::: Records provided

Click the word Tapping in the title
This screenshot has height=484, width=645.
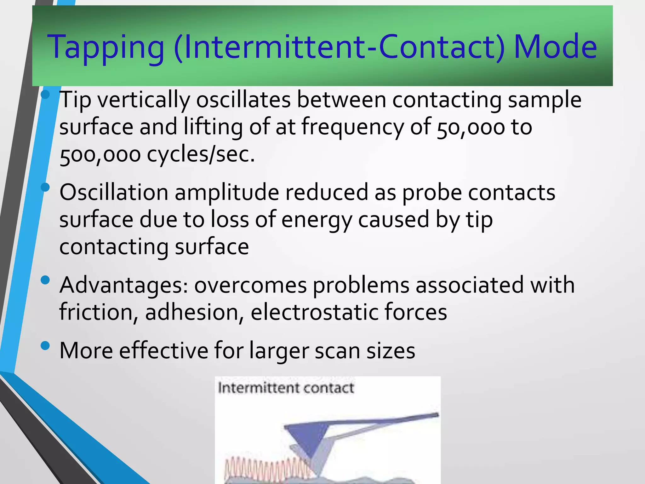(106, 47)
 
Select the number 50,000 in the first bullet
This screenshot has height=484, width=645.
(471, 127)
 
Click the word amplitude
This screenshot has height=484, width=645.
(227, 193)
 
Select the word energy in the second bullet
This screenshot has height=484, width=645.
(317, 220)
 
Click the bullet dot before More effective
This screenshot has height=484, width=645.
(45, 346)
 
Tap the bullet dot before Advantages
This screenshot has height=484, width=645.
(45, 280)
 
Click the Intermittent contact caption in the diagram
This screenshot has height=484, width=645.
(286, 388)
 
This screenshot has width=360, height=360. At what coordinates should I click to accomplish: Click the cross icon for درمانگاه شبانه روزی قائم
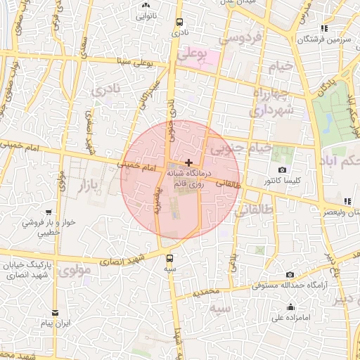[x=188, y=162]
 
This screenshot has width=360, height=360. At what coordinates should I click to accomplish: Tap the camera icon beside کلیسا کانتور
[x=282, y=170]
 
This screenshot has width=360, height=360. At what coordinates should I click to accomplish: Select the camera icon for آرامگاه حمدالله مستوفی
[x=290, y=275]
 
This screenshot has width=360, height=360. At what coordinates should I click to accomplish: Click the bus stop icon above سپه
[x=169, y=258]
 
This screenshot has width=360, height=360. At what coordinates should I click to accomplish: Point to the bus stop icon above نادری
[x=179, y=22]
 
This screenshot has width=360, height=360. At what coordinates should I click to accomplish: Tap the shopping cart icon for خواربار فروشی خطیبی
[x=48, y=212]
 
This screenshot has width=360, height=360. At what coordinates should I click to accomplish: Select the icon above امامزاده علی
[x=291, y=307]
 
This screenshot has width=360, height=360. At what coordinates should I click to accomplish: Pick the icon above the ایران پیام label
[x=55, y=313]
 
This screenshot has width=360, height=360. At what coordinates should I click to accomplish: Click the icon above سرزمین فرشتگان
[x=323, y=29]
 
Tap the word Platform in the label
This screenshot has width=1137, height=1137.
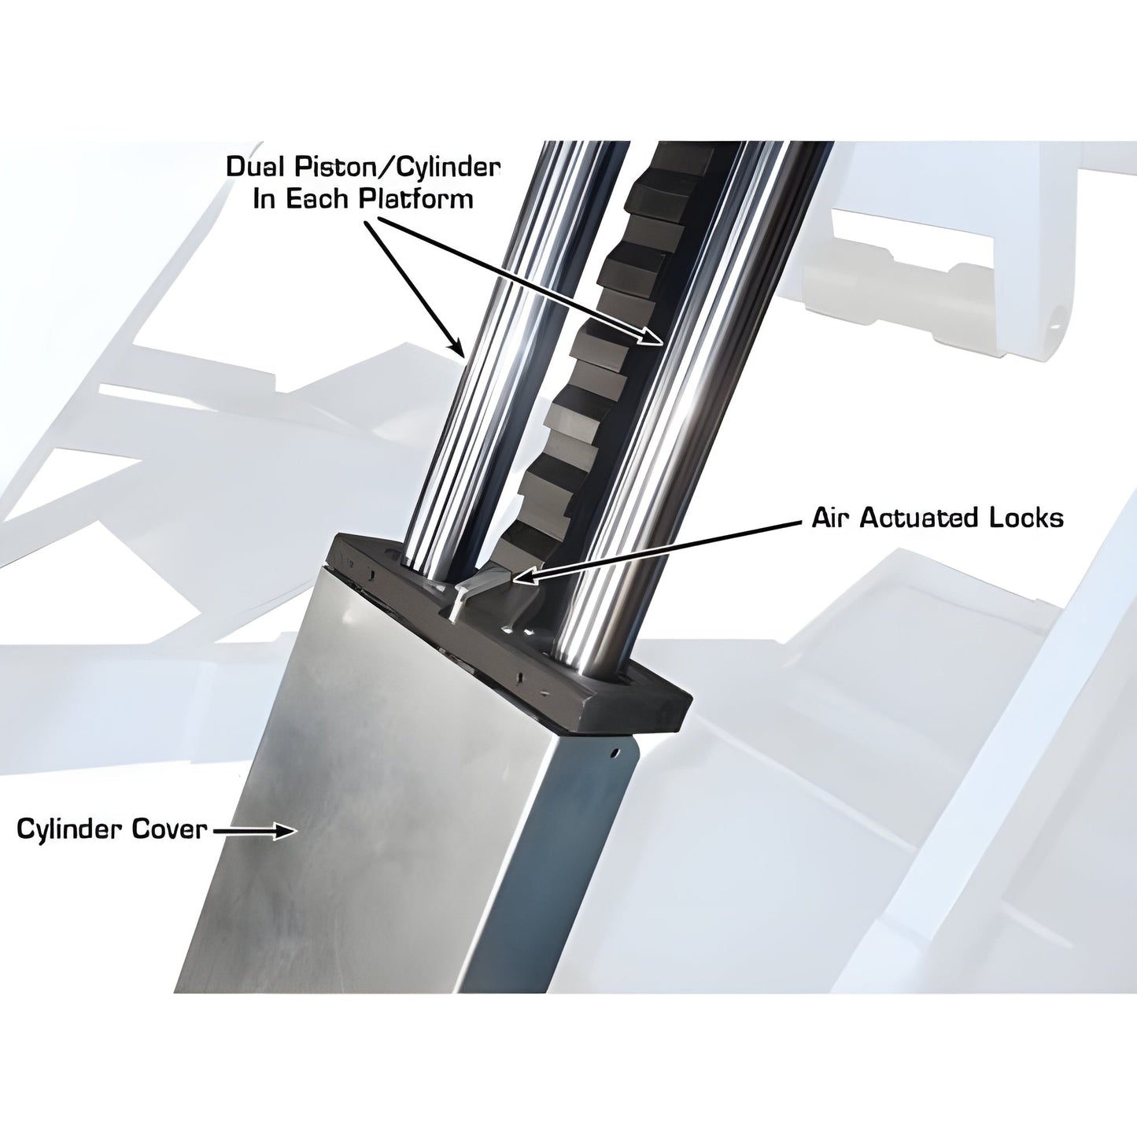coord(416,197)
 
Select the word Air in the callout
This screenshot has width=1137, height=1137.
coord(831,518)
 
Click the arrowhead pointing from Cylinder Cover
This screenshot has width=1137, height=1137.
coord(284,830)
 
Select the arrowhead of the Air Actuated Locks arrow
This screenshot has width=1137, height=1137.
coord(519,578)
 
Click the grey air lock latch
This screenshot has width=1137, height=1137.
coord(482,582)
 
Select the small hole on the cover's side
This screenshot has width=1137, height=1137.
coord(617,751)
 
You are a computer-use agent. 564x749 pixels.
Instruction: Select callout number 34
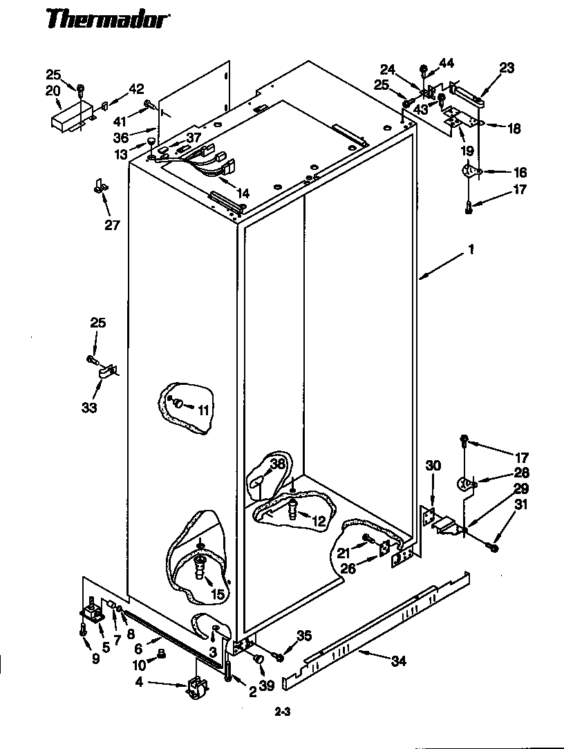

::::::
::: Records provided

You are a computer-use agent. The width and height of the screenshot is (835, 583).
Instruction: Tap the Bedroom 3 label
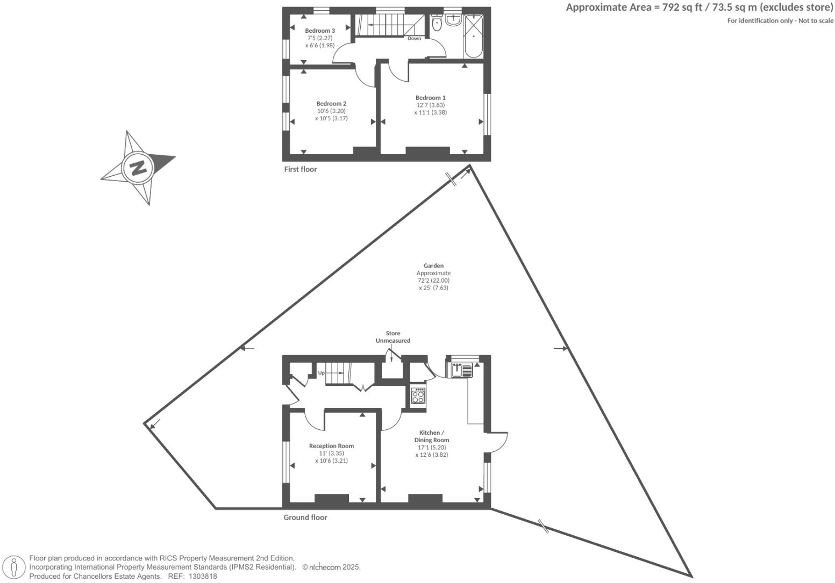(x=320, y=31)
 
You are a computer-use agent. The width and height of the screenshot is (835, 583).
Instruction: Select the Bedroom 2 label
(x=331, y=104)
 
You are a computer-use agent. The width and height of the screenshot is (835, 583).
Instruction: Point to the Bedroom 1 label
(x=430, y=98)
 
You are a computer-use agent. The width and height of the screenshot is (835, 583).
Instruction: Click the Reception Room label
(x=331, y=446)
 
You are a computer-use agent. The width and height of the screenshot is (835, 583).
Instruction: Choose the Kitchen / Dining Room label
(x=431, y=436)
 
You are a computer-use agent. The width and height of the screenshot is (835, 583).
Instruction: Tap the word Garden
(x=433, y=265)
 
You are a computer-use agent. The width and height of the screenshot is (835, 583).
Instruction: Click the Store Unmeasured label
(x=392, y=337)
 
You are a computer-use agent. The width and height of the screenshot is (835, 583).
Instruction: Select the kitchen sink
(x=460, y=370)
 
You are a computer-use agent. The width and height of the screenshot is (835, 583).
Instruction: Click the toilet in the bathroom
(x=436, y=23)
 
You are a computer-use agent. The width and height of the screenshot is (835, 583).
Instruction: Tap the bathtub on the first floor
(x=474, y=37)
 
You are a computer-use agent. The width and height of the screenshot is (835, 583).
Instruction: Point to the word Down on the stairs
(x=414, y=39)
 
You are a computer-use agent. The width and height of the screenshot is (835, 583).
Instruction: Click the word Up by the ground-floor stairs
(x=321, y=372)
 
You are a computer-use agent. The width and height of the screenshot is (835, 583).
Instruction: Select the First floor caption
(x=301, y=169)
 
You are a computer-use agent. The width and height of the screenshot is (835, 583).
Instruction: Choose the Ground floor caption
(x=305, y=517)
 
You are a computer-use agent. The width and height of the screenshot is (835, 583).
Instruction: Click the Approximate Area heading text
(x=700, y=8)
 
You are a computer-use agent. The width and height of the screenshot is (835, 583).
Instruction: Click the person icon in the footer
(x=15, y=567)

::::::

Objective
Extract every line from the records above that contains the string "accomplish".

Solution to this task
This screenshot has width=360, height=360. At what coordinates should I click to accomplish: Click the cross icon for درمانگاه شبانه روزی قائم
This screenshot has width=360, height=360. At what coordinates should I click to accomplish: Tap the camera icon beside کلیسا کانتور
This screenshot has width=360, height=360. At what coordinates should I click to accomplish: Select the camera icon for آرامگاه حمدالله مستوفی
This screenshot has width=360, height=360. At what coordinates should I click to accomplish: Click the bus stop icon above سپه
This screenshot has width=360, height=360. At what coordinates should I click to accomplish: Point to the bus stop icon above نادری
This screenshot has width=360, height=360. At what coordinates should I click to accomplish: Tap the shopping cart icon for خواربار فروشی خطیبی
This screenshot has width=360, height=360. At what coordinates should I click to accomplish: Select the icon above امامزاده علی
This screenshot has width=360, height=360. At what coordinates should I click to accomplish: Pick the icon above the ایران پیام label
This screenshot has width=360, height=360. At what coordinates should I click to accomplish: Click the icon above سرزمین فرشتگان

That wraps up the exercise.